I'm fairly strongly opposed to including two formats in one output
plugin. I think the demand for being able to look into the binary
protocol should instead be satisfied by having a function that "expands"
the binary data returned into something easier to understand.

Per our discussion yesterday I think I agree with you on that now.

My thinking is that we should patch pg_recvlogical to be able to load a decoder plugin. Then extract the protocol decoding support from pglogical into a separately usable library that can be loaded by pg_recvlogical, pglogical downstream, and by SQL-level debug/test helper functions.

pg_recvlogical won't be able to decode binary or internal format field values, but you can simply not request that they be sent.
 
> +                     case PARAM_BINARY_BASETYPES_MAJOR_VERSION:
> +                             val = get_param_value(elem, false, OUTPUT_PARAM_TYPE_UINT32);
> +                             data->client_binary_basetypes_major_version = DatumGetUInt32(val);
> +                             break;

Why is the major version tied to basetypes (by name)? Seem more
generally useful.

I found naming that param rather awkward.

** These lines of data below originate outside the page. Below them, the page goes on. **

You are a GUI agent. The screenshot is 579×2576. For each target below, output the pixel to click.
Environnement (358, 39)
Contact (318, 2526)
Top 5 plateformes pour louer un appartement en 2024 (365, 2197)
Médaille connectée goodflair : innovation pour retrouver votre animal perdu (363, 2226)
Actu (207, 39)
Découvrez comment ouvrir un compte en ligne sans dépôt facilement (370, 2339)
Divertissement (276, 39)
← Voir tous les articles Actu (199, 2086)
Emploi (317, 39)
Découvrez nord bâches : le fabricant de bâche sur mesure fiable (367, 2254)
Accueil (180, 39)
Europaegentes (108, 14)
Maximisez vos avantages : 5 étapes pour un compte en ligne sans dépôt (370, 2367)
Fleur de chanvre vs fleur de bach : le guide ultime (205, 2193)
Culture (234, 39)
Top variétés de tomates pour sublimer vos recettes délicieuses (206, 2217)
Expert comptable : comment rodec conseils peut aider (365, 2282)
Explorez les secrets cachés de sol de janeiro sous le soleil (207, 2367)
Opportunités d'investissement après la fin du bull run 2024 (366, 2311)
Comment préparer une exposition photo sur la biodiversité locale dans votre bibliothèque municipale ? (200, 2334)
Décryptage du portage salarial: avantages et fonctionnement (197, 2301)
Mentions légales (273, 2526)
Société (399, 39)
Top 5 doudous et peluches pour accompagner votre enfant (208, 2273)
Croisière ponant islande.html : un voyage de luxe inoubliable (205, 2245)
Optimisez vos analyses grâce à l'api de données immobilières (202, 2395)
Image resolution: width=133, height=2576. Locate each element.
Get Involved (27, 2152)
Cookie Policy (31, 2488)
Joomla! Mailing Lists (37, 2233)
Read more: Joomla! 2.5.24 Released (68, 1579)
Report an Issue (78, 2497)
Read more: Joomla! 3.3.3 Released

The idea is that we can rely on the Pg major version only for types defined in core.  It's mostly safe for built-in extensions in that few if any people ever upgrade them, but it's not strictly correct even there. Most of them (hstore, etc) don't expose their own versions so it's hard to know what to do about them.

What I want(ed?) to do is let a downstream enumerate the extensions it has and the version(s) it knows they're compatible with for send/recv and internal formats. But designing that was going to be hairy in the time available, and I think falling back on text representation for contribs and extensions is the safest choice. A solid way to express an extension compatibility matrix seemed rather too much to bite off as well as everything else.



> +                     case PARAM_RELMETA_CACHE_SIZE:
> +                             val = get_param_value(elem, false, OUTPUT_PARAM_TYPE_INT32);
> +                             data->client_relmeta_cache_size = DatumGetInt32(val);
> +                             break;

I'm not convinced this a) should be optional b) should have a size
limit. Please argue for that choice. And how the client should e.g. know
about evictions in that cache.

I don't think metadata every row makes sense.  So it shouldn't be optional in that sense. It was optional mostly because the downstream didn't initially support it and I thought it'd be useful to allow people to write simpler clients.

The cache logic is really quite simple though, so I'm happy enough to make it required.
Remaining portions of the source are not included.